OFF-CLAMP ROBOT ASSISTED PARTIAL NEPHRECTOMY: IS THERE SOMETHING MORE TO ACHIEVE OPTIMAL TRIFECTA OUTCOMES?

2020 
Objectives To report trifecta outcomes of our "off-clamp" partial nephrectomy patients operated without main renal artery and/or any selective/superselective clamping. Material and Methods Between April 2008 and March 2020, 52 patients received "off-clamp" robot assisted partial nephrectomy. Postoperative 6th month estimated glomerular filtration rate (eGFR) and eGFR decrease were considered for renal function evaluation. Patients with negative surgical margins, <15% postoperative eGFR decrease and absence of grade ≥ 2 Clavien-Dindo complications were reported to achieve trifecta outcomes. Results Mean age and body mass index of the patients were 57.51 ±12.99 and 27.23 ±4.35 kg/m2, respectively.
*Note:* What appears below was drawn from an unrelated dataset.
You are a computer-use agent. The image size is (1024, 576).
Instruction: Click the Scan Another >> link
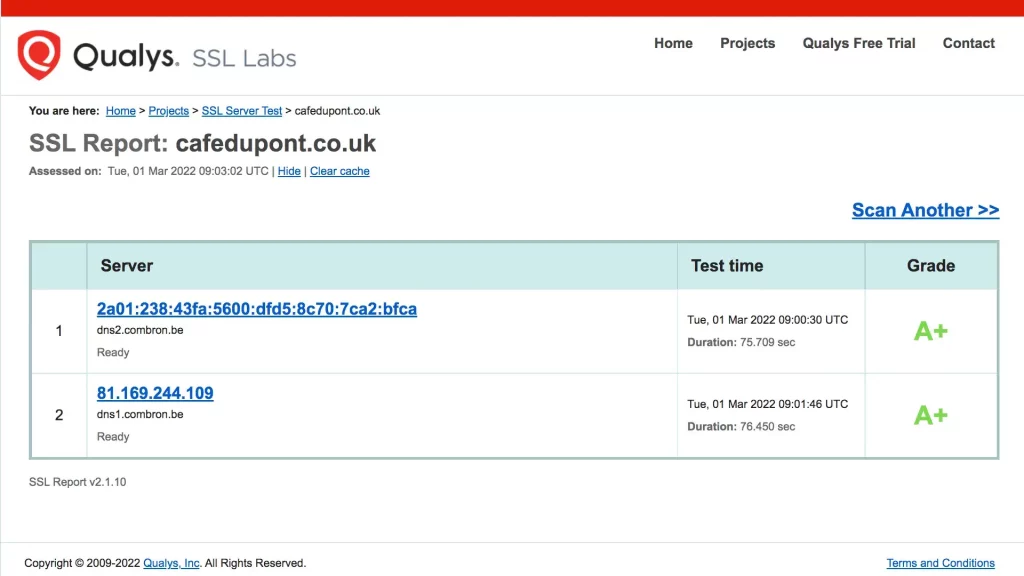925,210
Mean preoperative Hct, serum creatinine and eGFR were 42.01 ±3.86 %, 0.92 ±0.28 mg/dL and 85.26 ±21.27 mL/min/1.73 m2, respectively. Mean tumor size was 30.32 ±13.64 mm. Mean PADUA and RENAL scores were 7.63 ±1.46 and 6.21 ±1.63, respectively. One patient had focal surgical margin positivity. Mean console time and estimated blood loss was 82.11 ±38.51 minutes and 280.76 ± 278.98 ml., respectively. Complications were observed in 2 (4 %) patients (1 Clavien I, 1 Clavien IIIB). At postoperative 6th month, serum creatinine and eGFR were 0.95 ±0.32 mg/dL and 83.65 ± 22.44 mL/min/1.73 m2, respectively. Eventually 7 patients had ≥ 15% postoperative eGFR decrease, 1 patient had grade ≥ 2 complication and 1 patient had positive surgical margin. Forty-three (83%) patients fulfilled trifecta outcomes. Conclusion Off-clamp partial nephrectomy is important for optimal renal function preservation. Patient selection and additional operative measures along with experience in robotic surgery can contribute achievement of optimal trifecta outcomes.